I’m sure that there are many other reasons why you all come here to church. You may have different passions and interests, which help to enrich our community. I invite you for the next minute to share with your neighbor why you come to church at Westworth…

…Because of John’s enthusiastic promotion, Jesus was able to attract and invite potential disciples to follow him. “Come and see,” Jesus beckoned. “Come and see what God is doing in our world. Come and hear a message of hope. Come and experience the miracle of healing and reconciliation.”

Once we’re clear about why we come to church; about what our passions are for the church’s ministry, it becomes easier to talk about them with others and to invite them to come and see—to come and experience it for themselves.

I have seen passionate evangelism amongst secular organizations, such as the World Social Forum, a gathering of tens of thousands of people from NGO’s, advocacy groups and social movements that promotes an alternate vision of a just and peaceful world. Participants are so passionate about this that they have spread the word, and the World Social Forum has grown.

What would happen if we become so passionate about our faith and our church’s ministry, that we cannot but help to spread this good news and invite others to come and see what makes us so excited?

I recently visited someone in the hospital. After I prayed with him and was about to leave, he said to me, “Bring your faith with you again when you return.” I realized that we have something to offer that the hospitals and friends and sometimes family can’t give. We can offer prayer and assurance of God’s presence so that when they are lying alone in the hospital bed, they can wrap that prayer shawl around them and know that God is still with them.

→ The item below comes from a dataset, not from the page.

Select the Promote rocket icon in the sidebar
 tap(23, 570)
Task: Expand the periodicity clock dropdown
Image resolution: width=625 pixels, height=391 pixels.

When I meet with a family to prepare for a funeral, we plan the service and they talk about stories of their loved one. But it is usually not until I offer a prayer near the end, that the tears start to flow. Prayer has a way of touching deeply what cannot be touched by talk. We have something to offer that funeral homes cannot give.

These are the ministries that give us good news in a world where violence and terror seem to be taking over. If we’re convinced that our faith is important to us and that it is making a difference in our lives and in the lives of people we touch, then we will want to share this good news with others so that they, too, can experience healing, reconciliation and love.

In your bulletin, you have a card that David has recently made up. It talks about his passion for our children’s program, another important ministry of our church. If you know of a young family that is not involved in church, you may want to give them this card, just in case they are interested. Or, you may know of someone who might appreciate the gatherings of the men’s or women’s spirituality groups, or UCW units. Personal invitations are, by far, the most effective way to help people find their way into a group that is life-giving for them.

One of the most important lessons in evangelism is that our focus should not be to increase our numbers. Rather, we need to stay focussed on what excites us about our faith and our ministries. This is where the good news lies and this is what people are interested in hearing. When we’re passionate about our ministry, others will want to hear about it and may even want to come and be part of it. Our focus needs to be on what might be life-giving to them, not on how we can survive. So let’s find the courage to invite others to come and see what God is doing.